Para as úlceras localizadas na região do ísquio, glúteo e trocanter quanto maior a área inicial da lesão, maior o tempo de cicatrização (Figuras 5, 6 e 7). As úlceras localizadas na região sacral não seguiram padrão definido quanto ao tempo de cicatrização (Figura 8). Algumas lesões com áreas iniciais diferentes cicatrizaram ao mesmo tempo e outras com áreas iniciais semelhantes apresentaram tempos de cicatrização diferentes.

De modo geral úlceras de pressão são mais frequentes na região sacral (Young et al., 2002 Russell et al., 2003 Blanes et al., 2004) e no presente estudo clínico com a pomada de barbatimão tal fato foi constatado. Segundo Taliberti & Machado (1982), a região sacral apresenta pouca cobertura muscular e reduzido tecido adiposo, estando, dessa forma, sujeita a maior pressão. Segundo Barnett et al. (1994), essa região apresenta significativa saliência óssea e a pressão exercida na região sacral alcança de 150 a 263 mmHg. Um outro fator agravante adicional a ser considerado é que a fricção e cisalhamento são forças que dificultam o fluxo de sangue que irriga o tecido mole da região sacral (Maklebust, 1997).


Figura 7 - Correlação entre área inicial da lesão e tempo de cicatrização para úlceras de grau II em trocanter.


Figura 8 - Correlação entre área inicial da lesão e tempo de cicatrização para úlceras de grau II em região sacral.

Discussão

A cicatrização das úlceras de decúbito promovida pela pomada de barbatimão está relacionada à presença de compostos fenólicos, principalmente taninos condensados (Figura 9). Vários trabalhos realizados com o gênero Stryphnodendron e outras espécies de plantas têm comprovado a eficácia desses compostos como cicatrizantes (Franca et al., 1996 Lopes et al., 2005 Eurides, 1995). Os taninos interagem com as proteínas através de ligações quimicamente bem definidas e esse complexo tanino/proteína e/ou polissacarídeo forma uma camada protetora sobre a pele ou mucosa danificada permitindo que sob essa camada ocorra a cascata de reações necessárias para que o processo natural de reparo de lesões se estabeleça, bem com a redução de processos inflamatórios (Haslam,1996).

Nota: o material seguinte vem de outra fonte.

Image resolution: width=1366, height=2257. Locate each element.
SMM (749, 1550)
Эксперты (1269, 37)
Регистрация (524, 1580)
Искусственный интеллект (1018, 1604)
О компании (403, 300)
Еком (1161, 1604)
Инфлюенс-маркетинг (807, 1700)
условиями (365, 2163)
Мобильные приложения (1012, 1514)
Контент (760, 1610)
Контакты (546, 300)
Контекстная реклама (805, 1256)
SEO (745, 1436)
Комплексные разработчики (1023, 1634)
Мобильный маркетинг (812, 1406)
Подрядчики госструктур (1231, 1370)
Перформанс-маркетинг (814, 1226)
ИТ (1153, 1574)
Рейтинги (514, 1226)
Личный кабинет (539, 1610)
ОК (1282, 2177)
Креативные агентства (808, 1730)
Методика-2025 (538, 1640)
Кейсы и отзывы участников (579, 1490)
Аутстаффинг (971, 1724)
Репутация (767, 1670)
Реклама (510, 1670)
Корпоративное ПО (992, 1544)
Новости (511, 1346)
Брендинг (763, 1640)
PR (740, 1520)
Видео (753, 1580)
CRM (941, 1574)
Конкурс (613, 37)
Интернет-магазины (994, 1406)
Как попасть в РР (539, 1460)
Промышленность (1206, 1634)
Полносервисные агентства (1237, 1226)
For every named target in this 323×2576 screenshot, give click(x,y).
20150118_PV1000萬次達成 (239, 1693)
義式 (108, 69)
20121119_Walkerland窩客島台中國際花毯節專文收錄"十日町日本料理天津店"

Os taninos presentes no extrato da entrecasca de S. adstringens são dos tipos prorobinetinidinas e prodelfinidinas, sendo que o epigalocatequina-3-O-galato (EGCG) é encontrado em maior abundância (Mello et al., 1996a, 1996b e 1999). O EGCG é reconhecidamente uma substância que promove a reepitelização, angiogênese e reorganização do tecido de granulação, por processo de ativação do miofibroblasto (Kim et al., 2008). Assim, atribuímos o sucesso de 100% de cicatrização das úlceras de decúbito observado neste trabalho à presença dos compostos mencionados em S. adstringens e concluímos que o uso da pomada de barbatimão associado às boas práticas de cuidados, incluindo alívio de pressão e controle de infecções, é eficiente no processo de cicatrização de úlceras de decúbito.


Figura 9 - Estrutura de taninos condensados (A) e epigalocatequina-3-O-galato (B) presentes em Stryphnodendron adstringens.